→ **Work required**: Please reproduce word for word the section of the Spirit of Mystery passage below, starting at "- Beam: 11 ft" and ending at "SS Great Britain.".

→ **Given passage**:
★ ★ ★ ★
General characteristics
- Tons burthen: 16 tons
- Length: 37 ft (11.28 m)
- Beam: 11 ft 6 in (3.51 m)
- Propulsion: Sails
- Sail plan: Lugger
- Complement: 4

= Spirit of Mystery =

Spirit of Mystery is a replica of the Mount's Bay lugger Mystery which made a voyage to Australia in 1854/55. In 1854 a discussion in the Star Inn in Newlyn led seven fishermen to set sail in the hope of finding their fortunes. 116 days later, their Cornish lugger, Mystery, a 37 ft fishing boat that had never previously been out of sight of land, arrived in Melbourne, 12,000 miles away.

==Construction==
Spirit of Mystery was built at Millbrook by Chris Rees for Pete Goss. Construction took ten months. She is a replica of Mystery, which made a one way voyage to Australia in 1854–55. Spirit of Mystery was launched on 21 June 2008. Incorporated into Spirit of Mystery is wood from Cutty Sark, and HMS Victory, with some of the rigging coming from SS Great Britain.

Construction of Spirit of Mystery closely followed the design of the original luggers. The only concessions to modernity are watertight bulkheads and heavier ballast. Electrics have been fitted as it is a legal requirement to have navigation lights. An engine has been fitted but will not be used on the journey to Australia. Internally, oil lamps will be used, and navigation will be by the sun and stars, although a satellite tracking device allows the progress of Spirit of Mystery to be followed on the internet. As on the original Mystery, a coke stove is installed. However, the diet and clothing of the crew are to modern standards, and there is a toilet and gas cooker on board.

==History==
===Voyage to Australia===
Spirit of Mystery left Newlyn at 18:00 on 20 October 2008, bound for Cape Town, just as Mystery did in 1854. Pete Goss is reported to have been in such a hurry to leave that he left his socks and pants in a tumble dryer at a launderette. Spirit of Mystery crossed the Equator on 21 November 2008. The crew is Andy Goss, Eliot Goss, Pete Goss and Andy Maidment. Spirit of Mystery arrived in Cape Town on 25 December 2008 Spirit of Mystery left Cape Town on 13 January 2009, with an estimated arrival time in Australia of the first week in March.

At 09:30 hrs local time on 4 March 2009, Spirit of Mystery was hit by a wave which rolled her more than 90 degrees on her side. Although she righted herself, Mark Maidment sustained a broken leg in the incident. The boat's liferaft and dinghy were lost overboard in the incident. Spirit of Mystery was off Kangaroo Island and some 300 nmi off the coast of Australia when the incident happened. Spirit of Mystery sailed towards Australia in order that Mark Maidment could be airlifted off by helicopter. He was originally scheduled to be rescued during the morning of 6 March 2009. Spirit of Mystery eventually put into Portland where Mark Maidment was transferred to an ambulance for transport to a hospital in Melbourne where he underwent an operation. The boat was damaged in the incident, and was reduced to a speed of 4 kn.

Spirit of Mystery arrived in Melbourne on 9 March 2009. The crew were greeted with a pint and a pasty.
★ ★ ★ ★
→ **Raw data**:
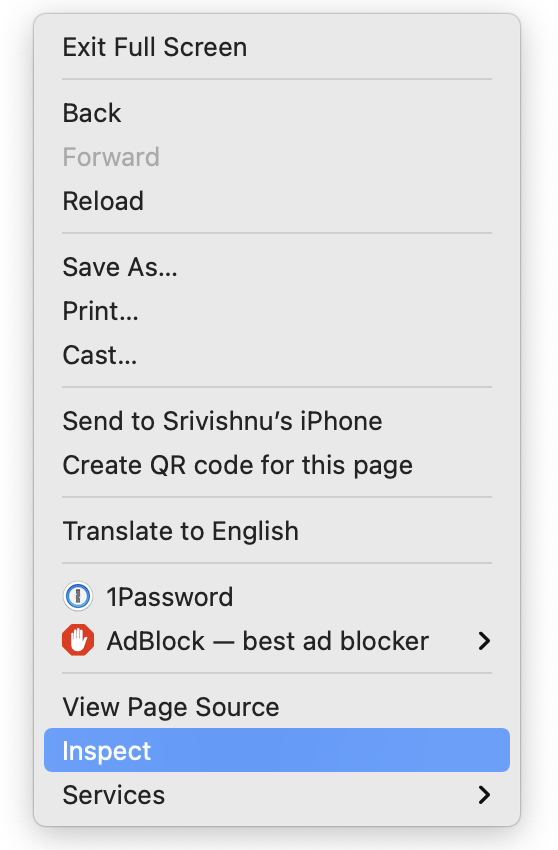The height and width of the screenshot is (850, 558).
Task: Expand the AdBlock submenu arrow
Action: [x=484, y=641]
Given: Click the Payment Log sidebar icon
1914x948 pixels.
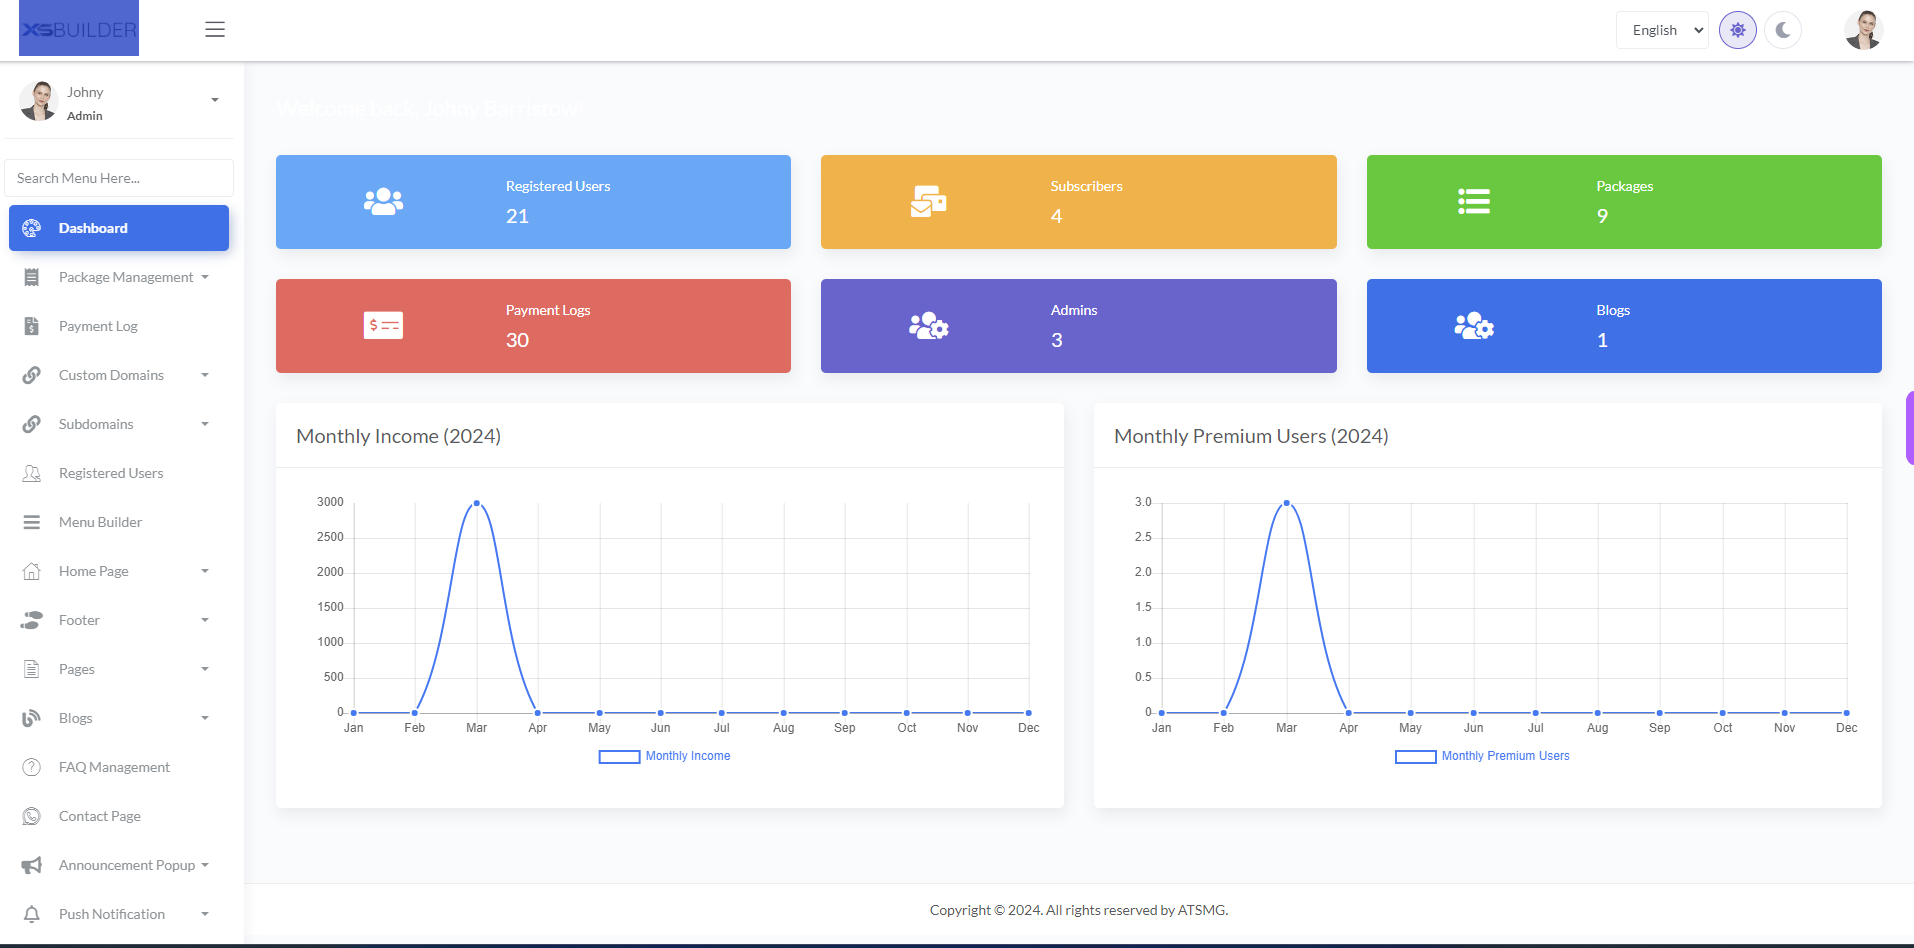Looking at the screenshot, I should click(32, 326).
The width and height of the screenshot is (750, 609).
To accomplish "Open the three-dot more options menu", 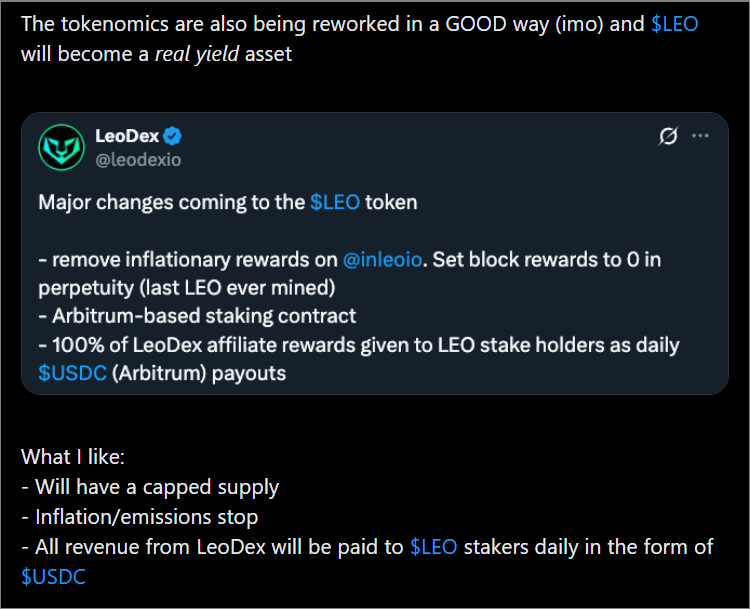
★ ★ ★ ★
→ **Completed exercise**:
- Beam: 11 ft 6 in (3.51 m)
- Propulsion: Sails
- Sail plan: Lugger
- Complement: 4

= Spirit of Mystery =

Spirit of Mystery is a replica of the Mount's Bay lugger Mystery which made a voyage to Australia in 1854/55. In 1854 a discussion in the Star Inn in Newlyn led seven fishermen to set sail in the hope of finding their fortunes. 116 days later, their Cornish lugger, Mystery, a 37 ft fishing boat that had never previously been out of sight of land, arrived in Melbourne, 12,000 miles away.

==Construction==
Spirit of Mystery was built at Millbrook by Chris Rees for Pete Goss. Construction took ten months. She is a replica of Mystery, which made a one way voyage to Australia in 1854–55. Spirit of Mystery was launched on 21 June 2008. Incorporated into Spirit of Mystery is wood from Cutty Sark, and HMS Victory, with some of the rigging coming from SS Great Britain.